After coming to the United States from Trinidad in the 1980s, Richards-Noel has worked with kids and food in various ways. She coaxed day-care children to try different vegetables. Before joining HSRA, she worked as a cook at the University of St. Thomas. She has more freedom at HSRA to cook healthy food she thinks the kids will love.
She suspects her students like the food because it “tastes like home-cooking.” She’ll use the same brown rice as other schools and turn it into jambalaya rice. “It tastes better.”
But as any school nutrition worker knows, school lunch isn’t just about cooking what tastes good. To qualify for federal dollars, schools have to meet U.S. Department of Education nutrition guidelines. Richards-Noel doesn’t know the nutrition facts of her recipes. So when she made a connection with Roseville, she and Richey made a deal: Roseville would help her prepare for an audit, including using software to calculate each recipe’s nutrition facts. In exchange, Richards-Noel shared her recipes for curry, coconut rice, jerk chicken, and others.
Richey said the new recipes will make their first appearance in April. Before then, Richey has to pick up spices she can’t get through her regular vendor. “They carry a wide variety of options but they don’t go very deeply into spices,” she said of the Eau Claire-based vendor that primarily serves northern Wisconsin and southern Minnesota. “You can guess the typical palates they serve. Not the same as ours.”
Popular recipes that spark student conversations
This is the first time Roseville has worked with outside help to develop new recipes. She’s following other districts in the Twin Cities that have taken similar steps.
In Minneapolis, director Bertrand Weber said a popular tamale recipe sparks conversation among students at lunch tables. “It was really fun seeing our Hispanic students explaining what a tamale is. We want to create more opportunities for that.”
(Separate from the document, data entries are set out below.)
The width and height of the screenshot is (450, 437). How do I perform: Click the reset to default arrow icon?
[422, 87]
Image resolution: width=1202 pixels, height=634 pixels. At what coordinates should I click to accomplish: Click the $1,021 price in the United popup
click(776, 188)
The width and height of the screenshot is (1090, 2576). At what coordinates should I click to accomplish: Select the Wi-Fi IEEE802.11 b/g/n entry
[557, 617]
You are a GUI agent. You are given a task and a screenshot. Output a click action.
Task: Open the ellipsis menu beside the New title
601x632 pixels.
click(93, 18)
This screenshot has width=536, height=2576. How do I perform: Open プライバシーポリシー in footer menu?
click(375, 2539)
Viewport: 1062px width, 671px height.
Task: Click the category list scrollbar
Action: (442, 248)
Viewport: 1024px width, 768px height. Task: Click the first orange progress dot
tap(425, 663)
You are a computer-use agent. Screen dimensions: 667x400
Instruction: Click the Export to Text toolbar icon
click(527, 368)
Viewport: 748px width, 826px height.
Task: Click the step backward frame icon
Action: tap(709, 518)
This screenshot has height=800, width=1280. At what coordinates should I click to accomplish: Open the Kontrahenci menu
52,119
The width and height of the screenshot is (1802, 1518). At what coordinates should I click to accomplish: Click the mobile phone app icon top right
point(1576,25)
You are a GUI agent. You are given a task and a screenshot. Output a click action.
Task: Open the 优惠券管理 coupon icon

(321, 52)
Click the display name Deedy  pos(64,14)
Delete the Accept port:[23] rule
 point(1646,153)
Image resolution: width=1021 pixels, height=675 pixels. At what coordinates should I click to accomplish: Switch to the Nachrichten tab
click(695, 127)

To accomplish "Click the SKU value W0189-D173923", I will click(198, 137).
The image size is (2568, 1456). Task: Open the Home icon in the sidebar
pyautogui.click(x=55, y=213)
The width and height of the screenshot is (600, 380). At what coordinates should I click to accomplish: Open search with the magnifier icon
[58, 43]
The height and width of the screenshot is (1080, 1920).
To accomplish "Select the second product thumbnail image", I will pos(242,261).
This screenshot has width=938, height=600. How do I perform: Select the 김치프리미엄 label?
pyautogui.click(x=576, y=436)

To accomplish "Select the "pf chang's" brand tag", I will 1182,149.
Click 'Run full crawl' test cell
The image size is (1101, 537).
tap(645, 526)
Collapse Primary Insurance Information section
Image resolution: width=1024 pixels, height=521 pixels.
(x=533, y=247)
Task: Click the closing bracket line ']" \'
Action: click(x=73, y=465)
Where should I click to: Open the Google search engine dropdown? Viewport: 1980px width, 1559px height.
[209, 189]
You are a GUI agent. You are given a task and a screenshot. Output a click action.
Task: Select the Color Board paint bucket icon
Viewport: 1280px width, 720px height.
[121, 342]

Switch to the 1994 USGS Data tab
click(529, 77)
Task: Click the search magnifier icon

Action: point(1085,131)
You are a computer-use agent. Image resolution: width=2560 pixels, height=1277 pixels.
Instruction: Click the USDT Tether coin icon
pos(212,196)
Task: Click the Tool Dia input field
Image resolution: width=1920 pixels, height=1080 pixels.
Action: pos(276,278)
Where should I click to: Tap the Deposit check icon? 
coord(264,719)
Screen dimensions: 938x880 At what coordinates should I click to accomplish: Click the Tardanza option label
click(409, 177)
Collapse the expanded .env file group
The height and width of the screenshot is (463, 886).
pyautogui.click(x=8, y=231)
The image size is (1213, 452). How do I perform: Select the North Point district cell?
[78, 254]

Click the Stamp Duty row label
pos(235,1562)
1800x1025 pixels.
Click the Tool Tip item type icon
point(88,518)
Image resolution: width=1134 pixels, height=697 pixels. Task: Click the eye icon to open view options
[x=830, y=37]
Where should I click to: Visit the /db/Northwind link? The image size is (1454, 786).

He said he works with a chef council to try to increase the diversity of the school lunch menu. “It will never be what mom cooks at home. To be quite honest, I’m not sure that’s what students are looking for.”
His in-school research shows students want American food as an alternative to what they eat at home. Richey, who worked at St. Paul Public Schools before moving to Roseville, recalled a similar sentiment among students there. “We tried a Karen dish once and a Karen student commented that she ate that at home every night for dinner; why would she want to eat it at school, too.”
For Roseville, which doesn’t have a chef on staff, working with Richards-Noel opens new possibilities. “I’m more than willing to pay for recipes that work,” Richey said. “We’re dipping our toes in the water here.”